══ AUSGEWÄHLTER TEXT

Position: Off-label use von Medikamenten

Bern/ , 10. Juni 2021

Medikamente werden durch die swissmedic zugelassen. Auf Antrag der Zulassungsinhaberin prüft das BAG mittels eines dafür vorgesehenen Verfahrens eine Aufnahme in die sogenannte Spezialitätenliste (SL). Dabei wird insbesondere der Erfüllung der Aufnahmekriterien Wirksamkeit, Zweckmässigkeit und Wirtschaftlichkeit hohes Gewicht beigemessen. Sie entscheiden über den Preis. Die in der vom BAG monatlich aktualisierten Spezialiätenliste aufgenommenen Medikamente müssen von der OKP zum aufgeführten Preis vergütet werden.

Die Art. 71a – 71d KVV («Art. 71a-d KVV») regeln die Vergütung von Arzneimitteln, die eine Ausnahmeregelung erhalten haben. Das sind Arzneimittel, die sich ausserhalb der festgelegten Vergütung gemäss Spezialitätenliste (SL) befinden, die bereits zugelassen sind, sich jedoch (noch) nicht auf der SL-Liste befinden,  oder die in der Schweiz (noch) nicht zugelassen sind. In Ausnahmefällen können solche Arzneimittel-Therapien übernommen werden, wenn die in Art. 71a-d KVV aufgeführten Kriterien erfüllt sind. Medikamentöse Therapien, die ausserhalb der regulären Vergütungspflicht (Spezialitätenliste, Art. 52 KVG) eingesetzt werden, werden als off-limitatio, off-label und unlicensed use bezeichnet (vereinfacht auch «off-label use» genannt) und unterstehen grundsätzlich keiner Vergütungspflicht.

Die gesetzlichen Rahmenbedingungen in den Art. 71a-d KVV wurden nach dem Bundesgerichtsurteil zu Myozyme im Jahr 2011 erstmals eingeführt und im Jahr 2017 erstmals revidiert. Ein Monitoring zur Umsetzung des Artikels wurde zweimal durchgeführt, letztmals 2019/2020 (Evaluationen BAG). In den letzten zehn Jahren wurden den Krankenversicherern von Leistungserbringer-, Patienten- und Pharmaindustrieseite wiederholt Ungleichbehandlung und Zugangsverweigerung vorgeworfen.

Die Leistungserbringer, die ein Medikament ausserhalb der Zulassung und Kassenvergütung anwenden

möchten, können für den Einzallfall ein Kostenübernahmegesuch an die Krankenversicherung des Patienten stellen. Sind die in Art. 71a-d KVV aufgeführten Bedingungen für die Anwendung erfüllt und kann ein grosser Nutzen für den Patienten erwartet werden, kann die Krankenversicherung die Kosten übernehmen. Die Höhe der übernommenen Medikamentenkosten werden mit der Zulassungsinhaberin verhandelt. Der vergütete Preis muss unterhalb des auf der Spezialitätenliste aufgeführten Preises liegen.

════

* _FOLGENDES BEARBEITEN_:
a – Welche drei Aufnahmekriterien erhalten laut dem Text zum Off-label use von Medikamenten bei der Prüfung für die Spezialitätenliste besonders hohes Gewicht?
b – Führe den Text zum Off-label use von Medikamenten im Anschluss an seinen letzten Satz fort.
Die Zeilen stammen aus einer anderen Quelle.

══ BEREITGESTELLTE ZEILEN

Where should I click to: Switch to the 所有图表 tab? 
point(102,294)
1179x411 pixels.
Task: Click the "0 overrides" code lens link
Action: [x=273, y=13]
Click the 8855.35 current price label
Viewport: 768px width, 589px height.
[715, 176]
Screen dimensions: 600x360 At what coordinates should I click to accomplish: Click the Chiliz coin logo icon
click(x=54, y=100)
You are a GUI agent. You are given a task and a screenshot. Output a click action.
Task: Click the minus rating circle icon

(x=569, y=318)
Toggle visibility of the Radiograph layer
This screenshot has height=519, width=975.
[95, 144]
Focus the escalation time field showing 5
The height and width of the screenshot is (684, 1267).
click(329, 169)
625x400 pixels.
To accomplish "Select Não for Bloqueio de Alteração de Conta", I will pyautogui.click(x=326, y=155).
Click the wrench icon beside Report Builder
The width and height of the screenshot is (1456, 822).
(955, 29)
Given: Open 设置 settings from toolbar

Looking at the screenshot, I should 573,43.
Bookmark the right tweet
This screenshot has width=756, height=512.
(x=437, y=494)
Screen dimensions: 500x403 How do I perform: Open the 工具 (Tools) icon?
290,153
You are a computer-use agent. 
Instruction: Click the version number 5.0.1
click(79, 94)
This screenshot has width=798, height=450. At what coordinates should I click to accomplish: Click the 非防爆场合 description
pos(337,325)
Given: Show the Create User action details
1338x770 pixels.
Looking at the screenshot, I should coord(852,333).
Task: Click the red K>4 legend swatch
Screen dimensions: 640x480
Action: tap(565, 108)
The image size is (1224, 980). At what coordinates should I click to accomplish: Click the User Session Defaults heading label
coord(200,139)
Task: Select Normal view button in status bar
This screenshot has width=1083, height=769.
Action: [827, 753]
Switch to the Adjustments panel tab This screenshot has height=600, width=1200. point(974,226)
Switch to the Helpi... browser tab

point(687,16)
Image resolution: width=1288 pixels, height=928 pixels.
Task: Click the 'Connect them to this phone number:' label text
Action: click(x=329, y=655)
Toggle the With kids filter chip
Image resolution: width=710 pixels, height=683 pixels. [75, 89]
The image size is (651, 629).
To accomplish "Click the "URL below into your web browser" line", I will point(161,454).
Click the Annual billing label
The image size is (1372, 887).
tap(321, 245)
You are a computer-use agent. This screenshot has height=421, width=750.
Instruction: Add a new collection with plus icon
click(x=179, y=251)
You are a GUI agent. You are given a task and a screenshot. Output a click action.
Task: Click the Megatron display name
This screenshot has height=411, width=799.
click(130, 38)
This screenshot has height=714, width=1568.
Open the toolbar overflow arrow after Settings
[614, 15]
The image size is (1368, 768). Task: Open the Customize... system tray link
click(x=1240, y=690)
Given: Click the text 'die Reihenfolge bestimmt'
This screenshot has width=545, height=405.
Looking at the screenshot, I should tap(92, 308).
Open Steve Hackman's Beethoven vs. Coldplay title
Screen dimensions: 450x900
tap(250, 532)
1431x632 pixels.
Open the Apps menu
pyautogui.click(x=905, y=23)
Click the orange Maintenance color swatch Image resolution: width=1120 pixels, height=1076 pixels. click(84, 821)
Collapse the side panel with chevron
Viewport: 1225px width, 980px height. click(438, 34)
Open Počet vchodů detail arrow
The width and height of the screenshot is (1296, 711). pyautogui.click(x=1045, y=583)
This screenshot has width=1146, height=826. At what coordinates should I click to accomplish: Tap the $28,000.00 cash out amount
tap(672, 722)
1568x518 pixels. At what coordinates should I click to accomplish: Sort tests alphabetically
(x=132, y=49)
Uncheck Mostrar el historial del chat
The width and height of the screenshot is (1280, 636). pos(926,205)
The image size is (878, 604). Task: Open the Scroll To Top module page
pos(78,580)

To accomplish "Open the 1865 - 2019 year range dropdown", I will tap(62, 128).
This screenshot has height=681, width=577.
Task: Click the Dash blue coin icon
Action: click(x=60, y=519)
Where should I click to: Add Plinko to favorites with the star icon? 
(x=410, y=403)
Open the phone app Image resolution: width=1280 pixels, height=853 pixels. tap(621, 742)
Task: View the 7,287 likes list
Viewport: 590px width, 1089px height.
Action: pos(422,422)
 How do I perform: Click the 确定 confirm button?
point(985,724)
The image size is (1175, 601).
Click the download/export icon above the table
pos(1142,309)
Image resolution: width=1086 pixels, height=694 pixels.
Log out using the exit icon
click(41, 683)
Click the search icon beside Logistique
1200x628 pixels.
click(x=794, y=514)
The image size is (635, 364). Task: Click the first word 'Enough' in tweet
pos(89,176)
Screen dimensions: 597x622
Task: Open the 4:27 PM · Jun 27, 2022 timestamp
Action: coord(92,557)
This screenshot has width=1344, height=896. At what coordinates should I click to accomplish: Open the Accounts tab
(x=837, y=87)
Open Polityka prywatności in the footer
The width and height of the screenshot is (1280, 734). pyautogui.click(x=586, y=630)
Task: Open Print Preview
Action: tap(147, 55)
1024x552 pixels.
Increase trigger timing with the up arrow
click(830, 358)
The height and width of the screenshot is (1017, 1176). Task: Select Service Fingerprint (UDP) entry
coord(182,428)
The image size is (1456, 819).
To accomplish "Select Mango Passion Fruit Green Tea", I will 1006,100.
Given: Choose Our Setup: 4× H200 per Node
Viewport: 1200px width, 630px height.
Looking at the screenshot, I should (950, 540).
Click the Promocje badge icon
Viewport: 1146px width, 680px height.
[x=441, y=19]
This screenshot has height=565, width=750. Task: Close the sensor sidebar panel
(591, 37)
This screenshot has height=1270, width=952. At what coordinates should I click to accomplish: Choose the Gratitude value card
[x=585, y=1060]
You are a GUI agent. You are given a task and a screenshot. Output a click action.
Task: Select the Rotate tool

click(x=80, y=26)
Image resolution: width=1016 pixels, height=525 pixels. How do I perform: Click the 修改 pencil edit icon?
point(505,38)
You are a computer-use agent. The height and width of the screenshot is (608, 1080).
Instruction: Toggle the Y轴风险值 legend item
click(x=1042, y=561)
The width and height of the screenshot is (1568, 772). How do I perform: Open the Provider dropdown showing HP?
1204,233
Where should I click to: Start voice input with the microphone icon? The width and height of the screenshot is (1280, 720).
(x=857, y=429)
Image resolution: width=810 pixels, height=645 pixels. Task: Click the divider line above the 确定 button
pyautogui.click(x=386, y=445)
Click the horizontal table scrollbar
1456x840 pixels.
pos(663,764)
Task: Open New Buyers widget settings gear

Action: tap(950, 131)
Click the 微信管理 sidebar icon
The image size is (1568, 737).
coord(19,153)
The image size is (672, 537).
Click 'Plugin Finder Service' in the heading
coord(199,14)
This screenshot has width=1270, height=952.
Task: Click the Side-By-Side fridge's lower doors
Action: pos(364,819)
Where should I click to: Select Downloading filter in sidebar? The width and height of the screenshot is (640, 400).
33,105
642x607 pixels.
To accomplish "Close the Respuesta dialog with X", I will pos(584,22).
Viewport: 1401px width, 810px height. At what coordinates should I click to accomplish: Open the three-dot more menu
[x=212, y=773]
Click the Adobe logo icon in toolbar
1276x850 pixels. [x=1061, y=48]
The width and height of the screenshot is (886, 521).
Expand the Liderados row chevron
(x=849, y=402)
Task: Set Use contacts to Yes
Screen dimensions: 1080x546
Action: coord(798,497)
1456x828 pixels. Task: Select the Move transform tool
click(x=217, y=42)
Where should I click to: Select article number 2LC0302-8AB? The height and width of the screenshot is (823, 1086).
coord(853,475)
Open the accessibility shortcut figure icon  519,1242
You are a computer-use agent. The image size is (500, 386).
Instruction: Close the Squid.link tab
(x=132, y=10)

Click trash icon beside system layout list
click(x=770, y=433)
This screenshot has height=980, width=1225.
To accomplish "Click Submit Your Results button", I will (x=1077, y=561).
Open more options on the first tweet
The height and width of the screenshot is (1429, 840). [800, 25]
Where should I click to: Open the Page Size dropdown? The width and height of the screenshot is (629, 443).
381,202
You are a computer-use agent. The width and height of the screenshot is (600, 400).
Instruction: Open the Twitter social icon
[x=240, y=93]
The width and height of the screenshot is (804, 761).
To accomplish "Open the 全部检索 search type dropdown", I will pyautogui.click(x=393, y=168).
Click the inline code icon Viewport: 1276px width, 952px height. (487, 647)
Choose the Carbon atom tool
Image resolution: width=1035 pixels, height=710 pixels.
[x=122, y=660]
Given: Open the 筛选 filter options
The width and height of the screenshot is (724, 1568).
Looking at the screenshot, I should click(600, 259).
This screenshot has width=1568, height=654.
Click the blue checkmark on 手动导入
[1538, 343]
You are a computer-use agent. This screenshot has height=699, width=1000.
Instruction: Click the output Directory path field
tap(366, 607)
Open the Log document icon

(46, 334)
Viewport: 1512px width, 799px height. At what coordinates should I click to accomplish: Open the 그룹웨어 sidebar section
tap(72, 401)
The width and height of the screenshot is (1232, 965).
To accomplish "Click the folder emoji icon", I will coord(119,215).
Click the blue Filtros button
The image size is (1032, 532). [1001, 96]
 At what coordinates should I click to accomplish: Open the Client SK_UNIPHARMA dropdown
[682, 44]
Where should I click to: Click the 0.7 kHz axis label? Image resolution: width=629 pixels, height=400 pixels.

════

* _ANTWORTEN IM ÜBERBLICK_:
a – Wirksamkeit, Zweckmässigkeit und Wirtschaftlichkeit.

b –
Die wichtigsten Herausforderungen können wie folgt zusammengefasst werden:

  • Längere Zeitdauer bei der SL-Aufnahme (Kassenpflicht) von neu zugelassenen Medikamenten (bzw. einer zusätzlichen Indikation) verlängert die Überbrückungszeit, während der Einzelfallbeurteilungen gem. Art. 71a-d KVV vorgenommen werden müssen
  • Gewisse Hersteller verzichten auf eine Marktzulassung (bzw. Indikationserweiterung) in der Schweiz, somit bleibt die Vergütung über Art. 71c die einzige Möglichkeit
  • Antrag zur SL-Aufnahme steht nur den Zulassungsinhaberinnen offen
  • Die Wahrnehmung der Patient/innen in Bezug auf neue Wirkstoffe wird durch die Erkrankung beeinflusst: Neue Medikamente werden als wirksam und als Problemlösung wahrgenommen
  • Überforderung der Versicherten, die vom KVG geforderten WZW-Kriterien, wie z.B. Ein angemessenes Kosten-Nutzen-Verhältnis nachvollziehen zu können
  • Emotionalität der Berichterstattung von Patient/innen mit unheilbaren Erkrankungen
  • Reputationsrisiko für Krankenversicherer bei Ablehnung von Kostengutsprachen
  • Laufende Zunahme der Einzelfallbeurteilungen
  • Stärkere Aufsicht über die Vergütungspraxis durch die Behörden.